Required action -
Please set down every entry from the listing below, word for word.

=== Section Start ===

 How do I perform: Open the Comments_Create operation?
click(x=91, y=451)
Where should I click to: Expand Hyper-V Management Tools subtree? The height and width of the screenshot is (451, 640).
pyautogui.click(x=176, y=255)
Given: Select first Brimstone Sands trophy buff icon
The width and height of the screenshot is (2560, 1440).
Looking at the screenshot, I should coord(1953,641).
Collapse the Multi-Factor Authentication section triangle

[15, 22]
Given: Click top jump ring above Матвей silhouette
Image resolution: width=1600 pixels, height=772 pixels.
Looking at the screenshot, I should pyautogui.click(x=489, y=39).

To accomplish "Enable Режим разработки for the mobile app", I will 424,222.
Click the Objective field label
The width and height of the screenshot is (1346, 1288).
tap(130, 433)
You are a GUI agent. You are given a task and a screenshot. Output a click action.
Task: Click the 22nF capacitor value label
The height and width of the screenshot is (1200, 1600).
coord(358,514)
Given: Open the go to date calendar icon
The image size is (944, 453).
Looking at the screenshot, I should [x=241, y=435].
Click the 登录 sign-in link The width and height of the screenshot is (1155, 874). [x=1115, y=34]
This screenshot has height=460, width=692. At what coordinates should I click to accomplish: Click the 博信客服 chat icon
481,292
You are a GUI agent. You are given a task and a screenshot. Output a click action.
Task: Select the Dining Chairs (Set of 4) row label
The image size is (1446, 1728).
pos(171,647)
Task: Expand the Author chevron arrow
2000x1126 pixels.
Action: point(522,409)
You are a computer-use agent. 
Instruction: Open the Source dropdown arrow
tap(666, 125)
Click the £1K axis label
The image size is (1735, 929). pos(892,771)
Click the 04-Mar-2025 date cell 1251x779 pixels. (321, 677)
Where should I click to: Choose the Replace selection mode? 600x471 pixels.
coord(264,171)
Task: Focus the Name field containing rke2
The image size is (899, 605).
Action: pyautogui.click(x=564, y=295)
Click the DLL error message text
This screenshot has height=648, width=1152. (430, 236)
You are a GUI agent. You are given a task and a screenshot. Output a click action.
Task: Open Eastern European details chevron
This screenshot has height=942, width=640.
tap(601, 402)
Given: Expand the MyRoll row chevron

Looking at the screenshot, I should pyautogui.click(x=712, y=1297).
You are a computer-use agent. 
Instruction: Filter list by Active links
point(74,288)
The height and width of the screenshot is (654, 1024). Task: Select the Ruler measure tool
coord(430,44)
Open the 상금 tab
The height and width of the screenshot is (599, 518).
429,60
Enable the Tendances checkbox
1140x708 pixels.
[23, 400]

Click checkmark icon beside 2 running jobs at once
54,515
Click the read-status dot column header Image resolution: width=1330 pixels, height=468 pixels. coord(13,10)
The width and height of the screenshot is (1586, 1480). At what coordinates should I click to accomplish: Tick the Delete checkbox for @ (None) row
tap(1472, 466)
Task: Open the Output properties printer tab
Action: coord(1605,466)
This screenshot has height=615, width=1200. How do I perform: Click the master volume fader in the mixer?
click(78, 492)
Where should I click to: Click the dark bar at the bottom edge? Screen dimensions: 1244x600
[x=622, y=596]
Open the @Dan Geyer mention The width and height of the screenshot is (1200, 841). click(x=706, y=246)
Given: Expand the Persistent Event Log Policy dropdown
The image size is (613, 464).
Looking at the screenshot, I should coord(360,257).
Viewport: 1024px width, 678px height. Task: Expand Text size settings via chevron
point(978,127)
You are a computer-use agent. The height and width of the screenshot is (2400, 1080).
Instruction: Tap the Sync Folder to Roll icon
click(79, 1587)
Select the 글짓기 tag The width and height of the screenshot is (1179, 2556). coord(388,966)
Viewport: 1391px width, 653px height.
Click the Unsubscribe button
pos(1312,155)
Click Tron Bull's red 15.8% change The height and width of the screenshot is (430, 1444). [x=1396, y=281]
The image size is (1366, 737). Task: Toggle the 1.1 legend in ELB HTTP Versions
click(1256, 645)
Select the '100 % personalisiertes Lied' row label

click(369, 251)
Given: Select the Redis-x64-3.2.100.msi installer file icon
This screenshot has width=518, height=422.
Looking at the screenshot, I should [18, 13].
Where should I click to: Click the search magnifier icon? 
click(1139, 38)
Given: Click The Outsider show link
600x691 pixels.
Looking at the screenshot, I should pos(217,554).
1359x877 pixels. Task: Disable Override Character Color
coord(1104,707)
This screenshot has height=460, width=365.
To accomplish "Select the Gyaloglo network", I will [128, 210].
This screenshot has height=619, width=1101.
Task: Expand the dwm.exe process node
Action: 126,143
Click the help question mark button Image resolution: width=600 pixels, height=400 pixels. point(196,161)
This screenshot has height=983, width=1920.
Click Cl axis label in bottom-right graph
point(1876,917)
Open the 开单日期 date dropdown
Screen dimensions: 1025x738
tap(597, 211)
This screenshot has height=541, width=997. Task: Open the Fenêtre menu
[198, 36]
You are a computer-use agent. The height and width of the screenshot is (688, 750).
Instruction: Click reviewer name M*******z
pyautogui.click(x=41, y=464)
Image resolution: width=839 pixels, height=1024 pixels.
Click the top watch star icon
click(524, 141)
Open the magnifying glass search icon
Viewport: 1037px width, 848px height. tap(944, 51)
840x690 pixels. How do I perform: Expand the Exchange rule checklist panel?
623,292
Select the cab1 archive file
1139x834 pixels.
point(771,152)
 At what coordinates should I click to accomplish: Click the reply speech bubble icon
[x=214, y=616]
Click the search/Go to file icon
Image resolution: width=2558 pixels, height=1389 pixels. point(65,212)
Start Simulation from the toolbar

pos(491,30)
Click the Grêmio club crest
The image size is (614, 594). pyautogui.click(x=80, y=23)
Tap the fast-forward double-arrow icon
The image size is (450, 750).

=== Section End ===

Answer box -
 How do I perform: Open the Comments_Create operation?
click(x=91, y=451)
Where should I click to: Expand Hyper-V Management Tools subtree? The height and width of the screenshot is (451, 640).
pyautogui.click(x=176, y=255)
Given: Select first Brimstone Sands trophy buff icon
The width and height of the screenshot is (2560, 1440).
Looking at the screenshot, I should coord(1953,641).
Collapse the Multi-Factor Authentication section triangle

[15, 22]
Given: Click top jump ring above Матвей silhouette
Image resolution: width=1600 pixels, height=772 pixels.
Looking at the screenshot, I should pyautogui.click(x=489, y=39).

To accomplish "Enable Режим разработки for the mobile app", I will 424,222.
Click the Objective field label
The width and height of the screenshot is (1346, 1288).
tap(130, 433)
You are a GUI agent. You are given a task and a screenshot. Output a click action.
Task: Click the 22nF capacitor value label
The height and width of the screenshot is (1200, 1600).
coord(358,514)
Given: Open the go to date calendar icon
The image size is (944, 453).
Looking at the screenshot, I should [x=241, y=435].
Click the 登录 sign-in link The width and height of the screenshot is (1155, 874). [x=1115, y=34]
This screenshot has height=460, width=692. At what coordinates should I click to accomplish: Click the 博信客服 chat icon
481,292
You are a GUI agent. You are given a task and a screenshot. Output a click action.
Task: Select the Dining Chairs (Set of 4) row label
The image size is (1446, 1728).
pos(171,647)
Task: Expand the Author chevron arrow
2000x1126 pixels.
Action: point(522,409)
You are a computer-use agent. 
Instruction: Open the Source dropdown arrow
tap(666, 125)
Click the £1K axis label
The image size is (1735, 929). pos(892,771)
Click the 04-Mar-2025 date cell 1251x779 pixels. (321, 677)
Where should I click to: Choose the Replace selection mode? 600x471 pixels.
coord(264,171)
Task: Focus the Name field containing rke2
The image size is (899, 605).
Action: pyautogui.click(x=564, y=295)
Click the DLL error message text
This screenshot has height=648, width=1152. (430, 236)
You are a GUI agent. You are given a task and a screenshot. Output a click action.
Task: Open Eastern European details chevron
This screenshot has height=942, width=640.
tap(601, 402)
Given: Expand the MyRoll row chevron

Looking at the screenshot, I should pyautogui.click(x=712, y=1297).
You are a computer-use agent. 
Instruction: Filter list by Active links
point(74,288)
The height and width of the screenshot is (654, 1024). Task: Select the Ruler measure tool
coord(430,44)
Open the 상금 tab
The height and width of the screenshot is (599, 518).
429,60
Enable the Tendances checkbox
1140x708 pixels.
[23, 400]

Click checkmark icon beside 2 running jobs at once
54,515
Click the read-status dot column header Image resolution: width=1330 pixels, height=468 pixels. coord(13,10)
The width and height of the screenshot is (1586, 1480). At what coordinates should I click to accomplish: Tick the Delete checkbox for @ (None) row
tap(1472, 466)
Task: Open the Output properties printer tab
Action: coord(1605,466)
This screenshot has height=615, width=1200. How do I perform: Click the master volume fader in the mixer?
click(78, 492)
Where should I click to: Click the dark bar at the bottom edge? Screen dimensions: 1244x600
[x=622, y=596]
Open the @Dan Geyer mention The width and height of the screenshot is (1200, 841). click(x=706, y=246)
Given: Expand the Persistent Event Log Policy dropdown
The image size is (613, 464).
Looking at the screenshot, I should coord(360,257).
Viewport: 1024px width, 678px height. Task: Expand Text size settings via chevron
point(978,127)
You are a computer-use agent. The height and width of the screenshot is (2400, 1080).
Instruction: Tap the Sync Folder to Roll icon
click(79, 1587)
Select the 글짓기 tag The width and height of the screenshot is (1179, 2556). coord(388,966)
Viewport: 1391px width, 653px height.
Click the Unsubscribe button
pos(1312,155)
Click Tron Bull's red 15.8% change The height and width of the screenshot is (430, 1444). [x=1396, y=281]
The image size is (1366, 737). Task: Toggle the 1.1 legend in ELB HTTP Versions
click(1256, 645)
Select the '100 % personalisiertes Lied' row label

click(369, 251)
Given: Select the Redis-x64-3.2.100.msi installer file icon
This screenshot has width=518, height=422.
Looking at the screenshot, I should [18, 13].
Where should I click to: Click the search magnifier icon? 
click(1139, 38)
Given: Click The Outsider show link
600x691 pixels.
Looking at the screenshot, I should pos(217,554).
1359x877 pixels. Task: Disable Override Character Color
coord(1104,707)
This screenshot has height=460, width=365.
To accomplish "Select the Gyaloglo network", I will [128, 210].
This screenshot has height=619, width=1101.
Task: Expand the dwm.exe process node
Action: 126,143
Click the help question mark button Image resolution: width=600 pixels, height=400 pixels. point(196,161)
This screenshot has height=983, width=1920.
Click Cl axis label in bottom-right graph
point(1876,917)
Open the 开单日期 date dropdown
Screen dimensions: 1025x738
tap(597, 211)
This screenshot has height=541, width=997. Task: Open the Fenêtre menu
[198, 36]
You are a computer-use agent. The height and width of the screenshot is (688, 750).
Instruction: Click reviewer name M*******z
pyautogui.click(x=41, y=464)
Image resolution: width=839 pixels, height=1024 pixels.
Click the top watch star icon
click(524, 141)
Open the magnifying glass search icon
Viewport: 1037px width, 848px height. tap(944, 51)
840x690 pixels. How do I perform: Expand the Exchange rule checklist panel?
623,292
Select the cab1 archive file
1139x834 pixels.
point(771,152)
 At what coordinates should I click to accomplish: Click the reply speech bubble icon
[x=214, y=616]
Click the search/Go to file icon
Image resolution: width=2558 pixels, height=1389 pixels. point(65,212)
Start Simulation from the toolbar

pos(491,30)
Click the Grêmio club crest
The image size is (614, 594). pyautogui.click(x=80, y=23)
Tap the fast-forward double-arrow icon
The image size is (450, 750).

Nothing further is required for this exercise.